FIG. 1 e is a plane view of another luminaire having differently colored light-sources and semitransparent mirrors, in which the edges of the luminaire are modified to provide improved color uniformity of the out-coupled light;

FIG. 2 a is a plane view of an exemplary rectangular in-coupling recess, in which its collimating properties are schematically illustrated;

FIG. 2 b illustrates the dimensioning of the in-coupling recess in FIG. 2 a;

FIG. 2 c illustrates a modified in-coupling recess wherein the sides connecting the corners of the recess are curved to achieve a further improved collimation;

FIGS. 3 a-b are schematic cross-section views along a section perpendicular to the luminaire in FIG. 1 a illustrating exemplary beam-shaping structures for collimating light in a direction perpendicular to the light-guide;

FIG. 4 a is a cross-section view of the luminaire in FIG. 1 a illustrating the propagation of a light beam when traveling between neighboring out-coupling portions;

FIG. 4 b is a cross-section view of the light guide in FIG. 1 a schematically illustrating out-coupling structure design parameters for controlling out-coupling from the light guide;

FIG. 4 c is a cross-section view of a variation of the luminaire in FIG. 1 a, further including un-structured guiding portions between out-coupling portions.

FIG. 5 a schematically illustrates a section of a luminaire having out-coupling structures in the form of V-shaped grooves, the facets of the grooves being coated with a reflective layer;

FIG. 5 b schematically illustrates the section in FIG. 5 a having a reflective film provided adjacent to the light-guide instead of reflective coating in the facets, and a collimating layer;

FIG. 5 c schematically illustrates another exemplary embodiment having the out-coupling structures provided at the opposite face of the light-guide as compared to the embodiment of FIG. 5 b;

FIG. 6 is a diagram schematically illustrating the angular distribution of out-coupled light for different embodiments;

FIG. 7 is a schematic top view of another exemplary embodiment of a luminaire according to the present invention, having a plurality of light-sources arranged in a non-square grid array;

FIG. 8 is a schematic top view of a further exemplary embodiment of a luminaire according to the present invention, having omni-directional out-coupling structures arranged on the diagonals between neighboring in-coupling portions;

FIGS. 9 a-c are schematic top views of additional exemplary embodiments of luminaires according to the present invention;

FIGS. 10 a-b schematically illustrate further exemplary embodiments utilizing redirection of light through reflection at edges of the light guide;

FIG. 11 a is a perspective view schematically showing an exemplary luminaire having alternative out-coupling structures;

FIG. 11 b is a cross-section view of the luminaire in FIG. 11 a.
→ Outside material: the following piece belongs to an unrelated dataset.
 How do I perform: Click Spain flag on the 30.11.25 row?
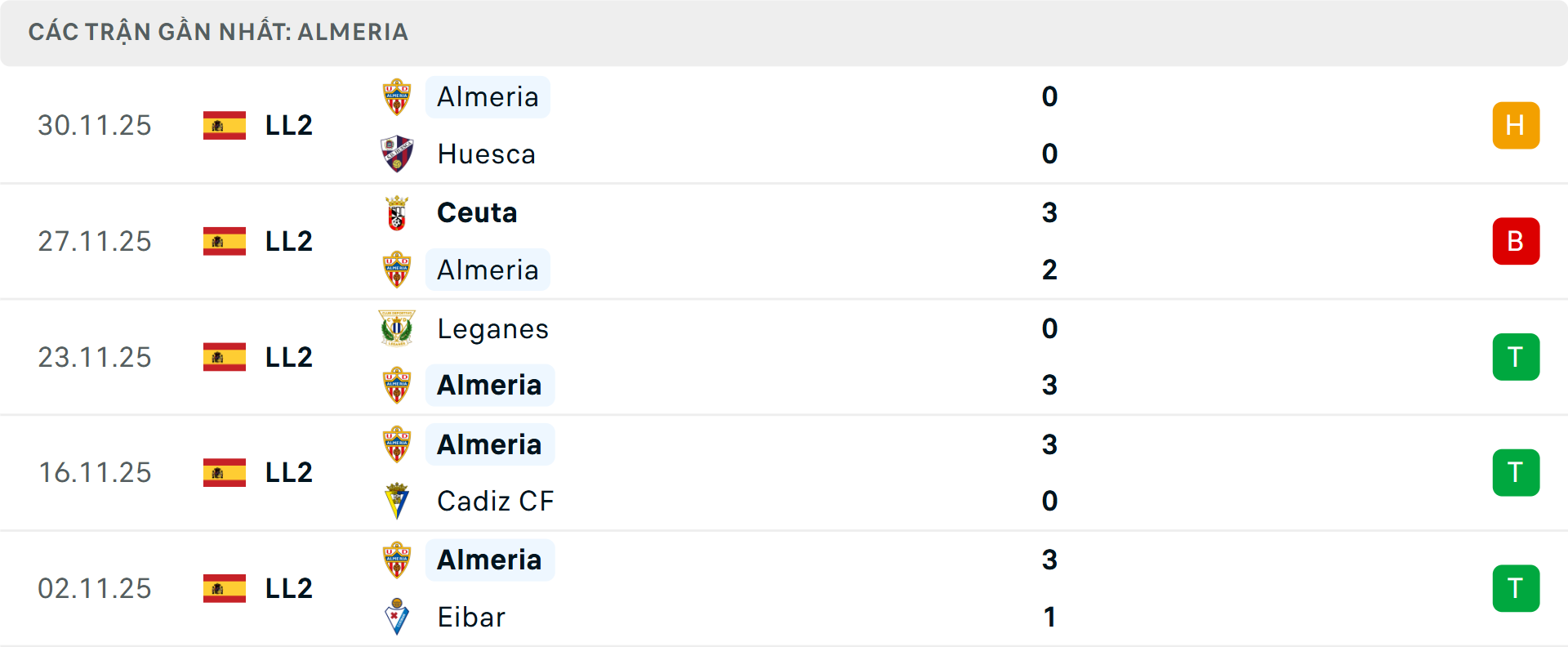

DETAILED DESCRIPTION OF PREFERRED EMBODIMENTS OF THE INVENTION

The present detailed description primarily relates to luminaires comprising a planar light-guide and one or several light-emitting diodes arranged in in-coupling recesses provided in one of the faces of the light-guide.

It should be noted that this by no means limits the scope of the invention, which is equally applicable to other types of light-sources, such as semiconductor lasers, and other kinds of in-coupling structures, including, for examples mirrors, prisms etc.

In the following, a number of preferred embodiments will be described.

First, with reference to FIGS. 1 a-e, a basic configuration of a luminaire having a plurality of light-sources arranged in a square grid array will be described. In FIG. 1 a an exemplary luminaire 10 is shown, comprising a light guide 11 and a plurality of light-sources 12 a-f, here in the form of omni-directional LEDs, located at corresponding in-coupling portions 13 a-f, which in FIG. 1 a each are provided with an in-coupling structure in the form of a recess 14 (only one of these recesses is specifically indicated in FIG. 1 a for reasons of clarity of drawing) having a square cross-section in the plane of the light guide 11. Adjacent to each in-coupling portion 13 a-f, an associated out-coupling portion 15 a-f is provided. Each of these out-coupling portions comprises four regions 16 a-d having groove-shaped out-coupling structures 17 extending in the directions 45°, 135°, 225°, and 315° with respect to the centrally located in-coupling portion 13 e.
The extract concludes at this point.